Stored data entries:

>>>>>

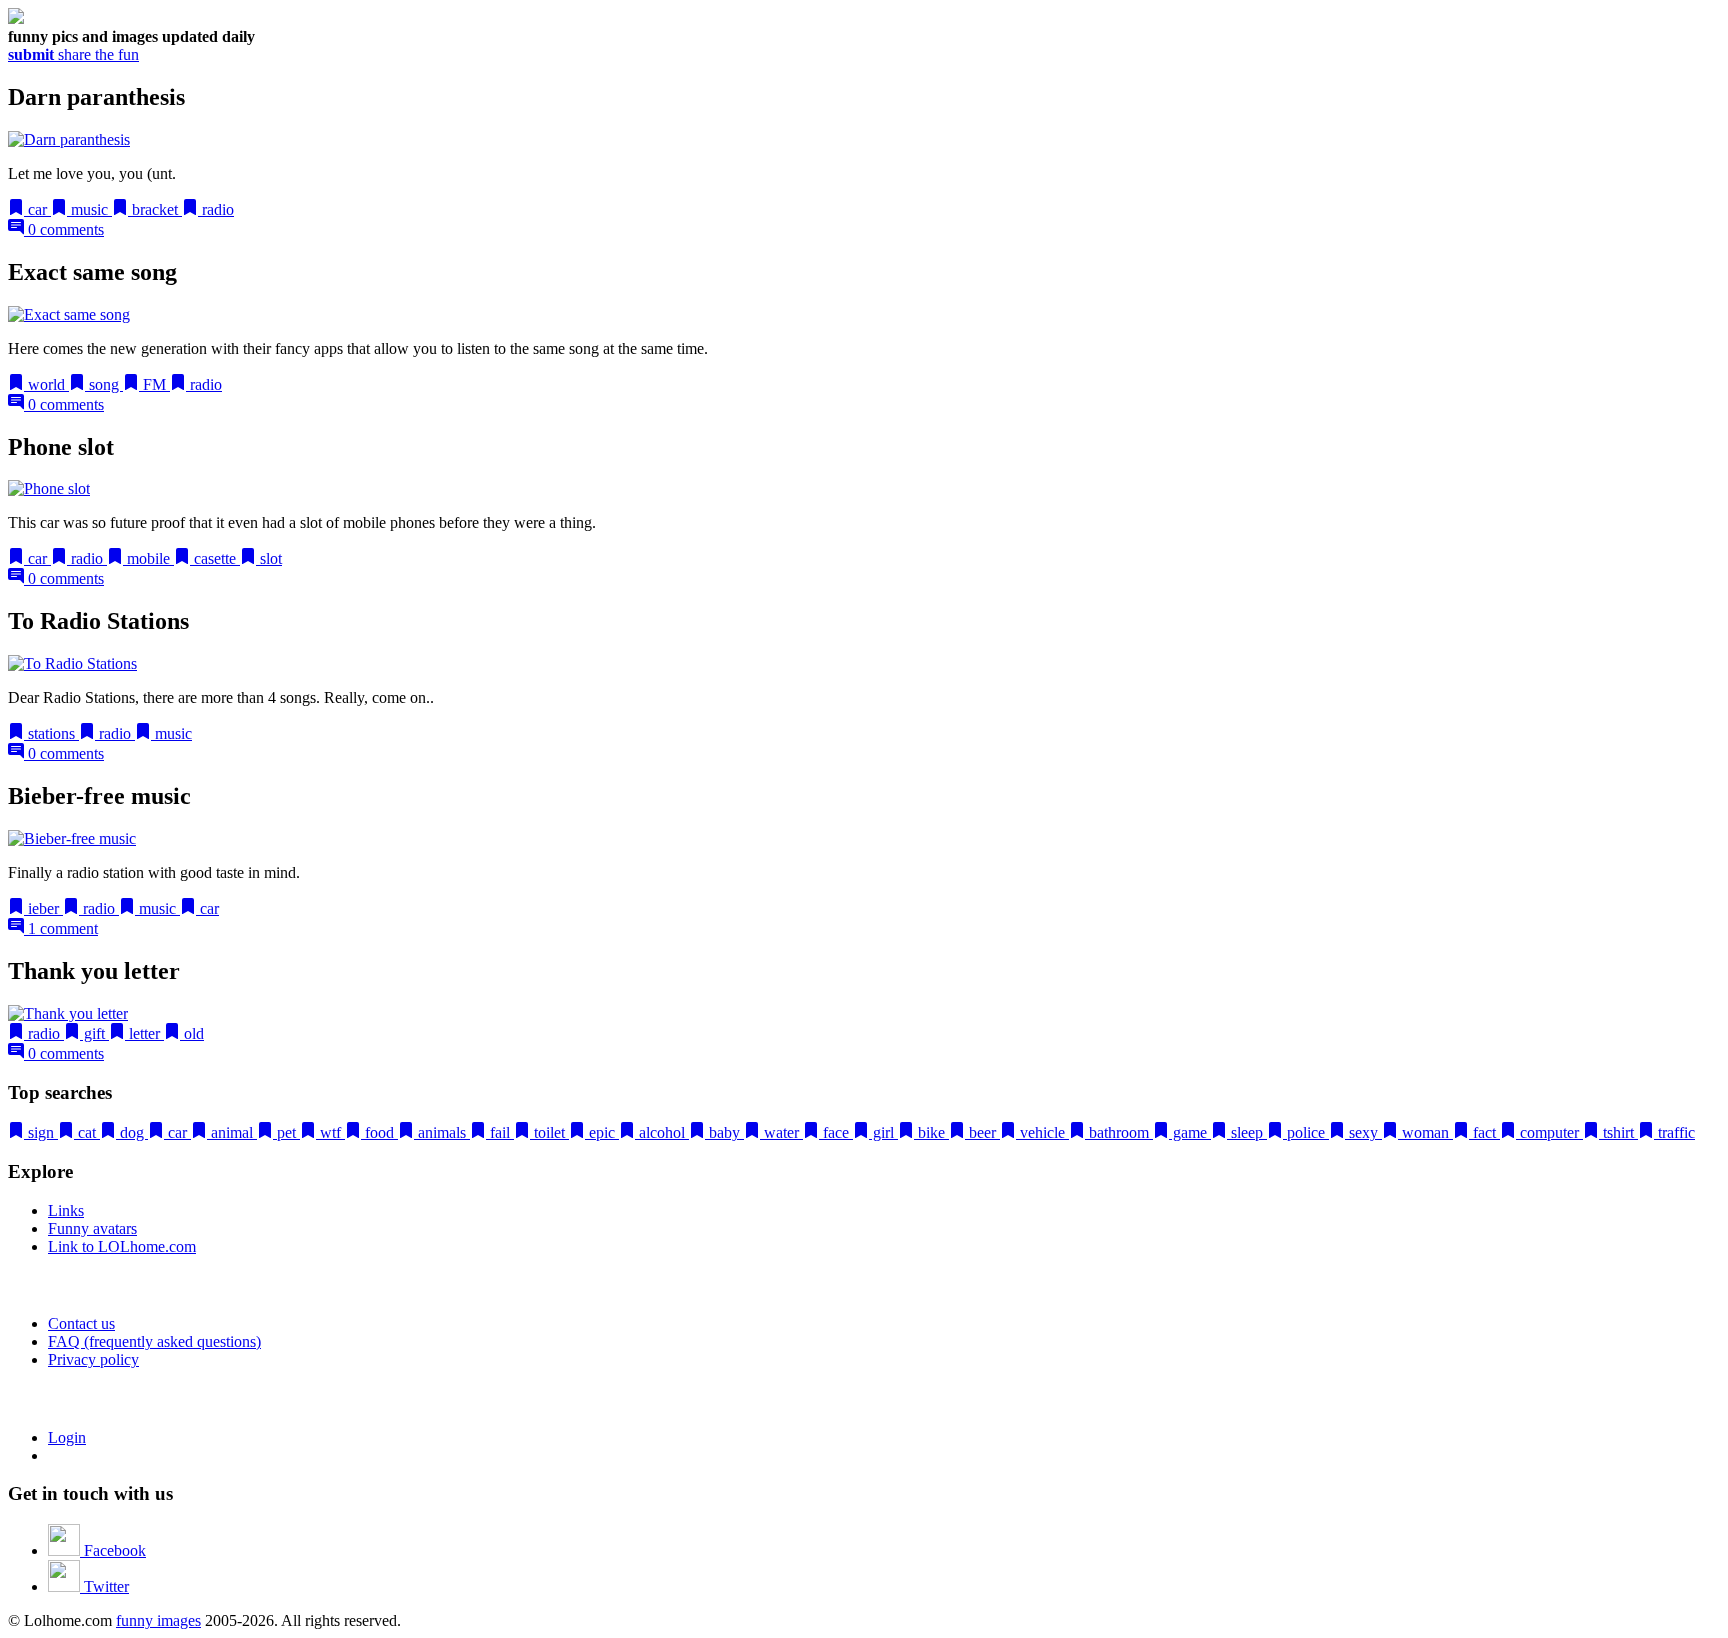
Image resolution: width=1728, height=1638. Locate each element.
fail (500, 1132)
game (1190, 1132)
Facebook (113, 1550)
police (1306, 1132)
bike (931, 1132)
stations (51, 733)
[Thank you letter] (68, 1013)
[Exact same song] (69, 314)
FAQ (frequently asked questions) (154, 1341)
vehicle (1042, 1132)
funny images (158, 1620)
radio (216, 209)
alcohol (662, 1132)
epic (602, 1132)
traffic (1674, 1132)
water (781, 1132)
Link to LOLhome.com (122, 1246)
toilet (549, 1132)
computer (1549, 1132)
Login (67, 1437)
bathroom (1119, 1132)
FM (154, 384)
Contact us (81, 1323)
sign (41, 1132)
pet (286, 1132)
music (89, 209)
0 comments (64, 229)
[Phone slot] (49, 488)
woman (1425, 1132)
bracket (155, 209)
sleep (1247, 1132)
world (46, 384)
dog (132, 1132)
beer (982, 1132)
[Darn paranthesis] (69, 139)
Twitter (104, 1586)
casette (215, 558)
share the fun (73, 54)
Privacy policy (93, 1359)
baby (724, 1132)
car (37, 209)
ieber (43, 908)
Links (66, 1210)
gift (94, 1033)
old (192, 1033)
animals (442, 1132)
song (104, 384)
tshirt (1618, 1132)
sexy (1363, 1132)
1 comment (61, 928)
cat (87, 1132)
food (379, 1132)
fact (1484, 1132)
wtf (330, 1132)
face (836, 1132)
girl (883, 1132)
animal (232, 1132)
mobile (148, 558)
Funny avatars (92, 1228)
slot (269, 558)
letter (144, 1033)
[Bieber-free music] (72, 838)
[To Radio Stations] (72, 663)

<<<<<

[TASK BRIEF] Skipping any pictures, copy the entries exactly as they appear.

[WRITTEN RESPONSE]
Image resolution: width=1728, height=1638. Locate each element.
fail (500, 1132)
game (1190, 1132)
Facebook (113, 1550)
police (1306, 1132)
bike (931, 1132)
stations (51, 733)
[Thank you letter] (68, 1013)
[Exact same song] (69, 314)
FAQ (frequently asked questions) (154, 1341)
vehicle (1042, 1132)
funny images (158, 1620)
radio (216, 209)
alcohol (662, 1132)
epic (602, 1132)
traffic (1674, 1132)
water (781, 1132)
Link to LOLhome.com (122, 1246)
toilet (549, 1132)
computer (1549, 1132)
Login (67, 1437)
bathroom (1119, 1132)
FM (154, 384)
Contact us (81, 1323)
sign (41, 1132)
pet (286, 1132)
music (89, 209)
0 comments (64, 229)
[Phone slot] (49, 488)
woman (1425, 1132)
bracket (155, 209)
sleep (1247, 1132)
world (46, 384)
dog (132, 1132)
beer (982, 1132)
[Darn paranthesis] (69, 139)
Twitter (104, 1586)
casette (215, 558)
share the fun (73, 54)
Privacy policy (93, 1359)
baby (724, 1132)
car (37, 209)
ieber (43, 908)
Links (66, 1210)
gift (94, 1033)
old (192, 1033)
animals (442, 1132)
song (104, 384)
tshirt (1618, 1132)
sexy (1363, 1132)
1 comment (61, 928)
cat (87, 1132)
food (379, 1132)
fact (1484, 1132)
wtf (330, 1132)
face (836, 1132)
girl (883, 1132)
animal (232, 1132)
mobile (148, 558)
Funny avatars (92, 1228)
slot (269, 558)
letter (144, 1033)
[Bieber-free music] (72, 838)
[To Radio Stations] (72, 663)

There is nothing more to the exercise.